Objectif : montrer à Soro que, lui, Ouattara pouvait, aussi, se plier en quatre, pour lui renvoyer l’ascenseur. Mais en tout bon chef de guerre, Guillaume Soro aurait pris des mesures pour sa sécurité. Pas moins de 300 personnes en armes assurent sa sécurité. Ils sont basés à Bouaké, une ville totalement infiltrée par une milice à sa solde, qui échappe à l’autorité du chef d’état-major le général Soumaïla Bagayoko.
Alassane Ouattara avait beaucoup misé sur Nicolas Sarkozy, président de la République, pour sortir indemne des accusations qui pèsent sur lui et sur ses partisans. Mais sa défaite le 6 mai l’a plongé dans une grande souffrance, ce qui aurait d’ailleurs, selon nos sources, motivé son séjour privé, entre les deux tours de l’élection. Le 7 mai, à 13h30, bien que battu, son « ami personnel » l’a, néanmoins, reçu, sans protocole, sur le perron de l’Elysée. Objet de cette rencontre : la stratégie à adopter vis-à-vis du pouvoir socialiste, très proche du FPI de Laurent Gbagbo ainsi que le dossier CPI.
Contre mauvaise fortune, Ouattara a été obligé de faire bon cœur, en faisant lire, le soir même, une lettre de félicitation, au président élu François Hollande, dans le journal de 20h00 de ce que les Ivoiriens appellent depuis avril 2011, « Télé Ouattara » : « Monsieur le Président, j’ai suivi avec beaucoup d’intérêt votre élection à la magistrature suprême de la République française. En cette circonstance, il m’est agréable de vous adresser, au nom du gouvernement et du peuple ivoirien, ainsi qu’en mon nom personnel, mes très vives et chaleureuses félicitations ».

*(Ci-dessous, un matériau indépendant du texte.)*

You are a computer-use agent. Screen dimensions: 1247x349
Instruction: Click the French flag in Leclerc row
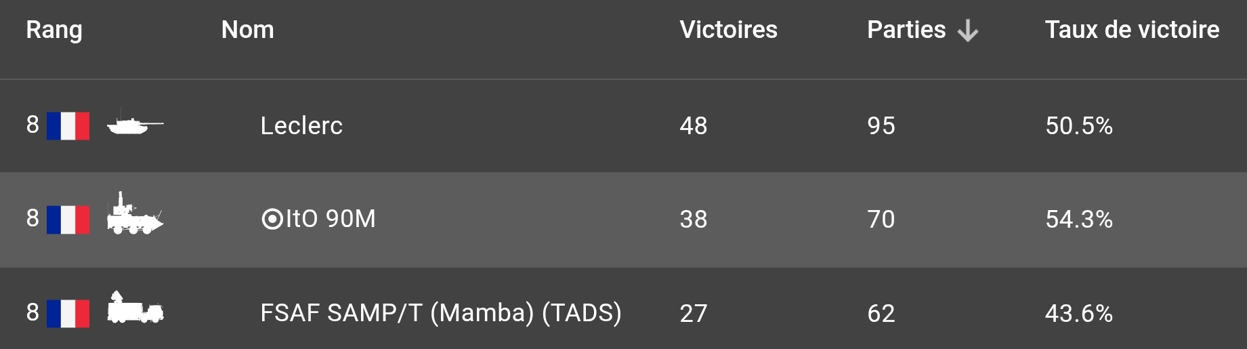pos(68,125)
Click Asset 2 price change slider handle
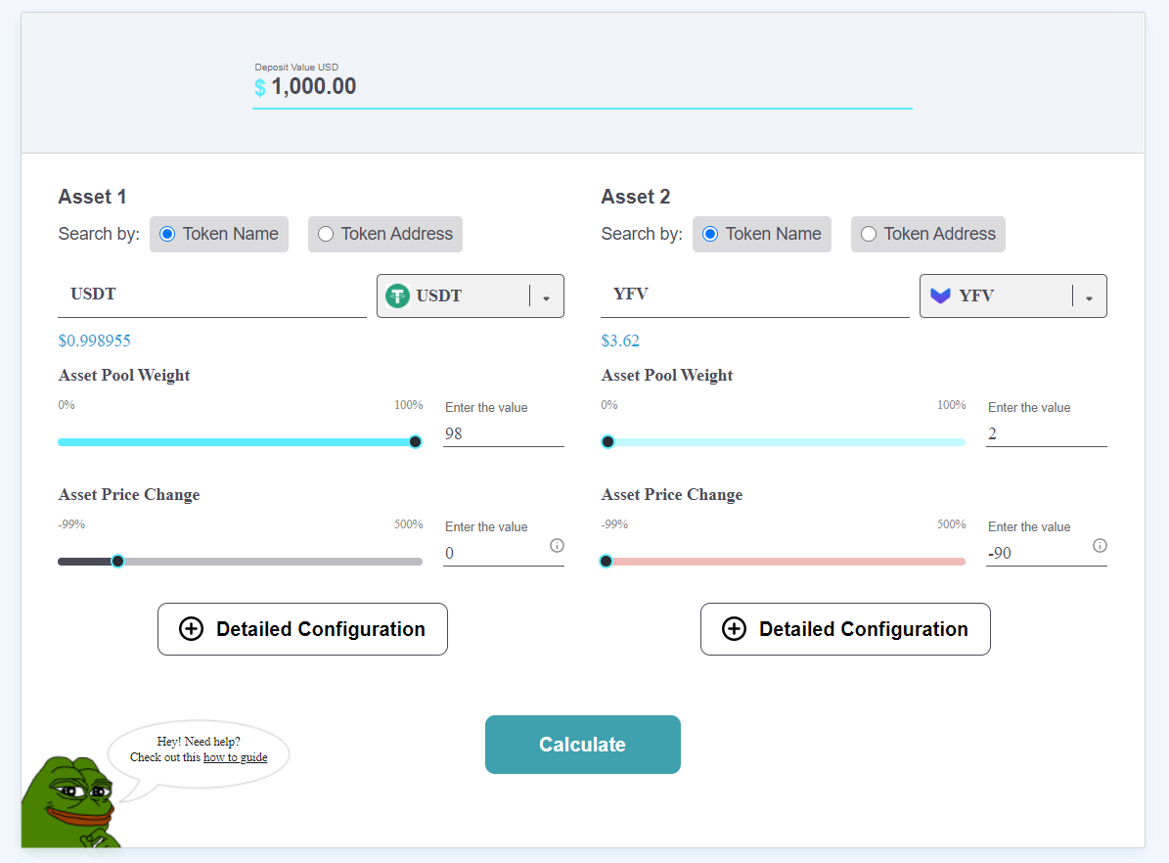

Ouattara va perdre au change, quand on voit le faste républicain qui fut mis, fin janvier, pendant sa visite d’Etat en France, chez l’ami Sarkozy. Le président de Côte d’Ivoire est d’autant plus désarmé vis-à-vis de la CPI que les mandats d’arrêt de Luis Moreno-Ocampo vont à nouveau atterrir chez les partisans de Laurent Gbagbo. On cite pèle mêle, l’ex-général de la jeunesse, Charles Blé Goudé, actuellement, en Gambie, Mao Glofiéhi, Brou Amessan Pierre Israël, ainsi que les généraux Dogbo Blé Bruno et Vagba Faussignaux. On n’imagine pas la CPI procéder à ces nouvelles interpellations dans le camp de Gbagbo alors qu’elle ne fait pas la même chose dans celui du président Ouattara.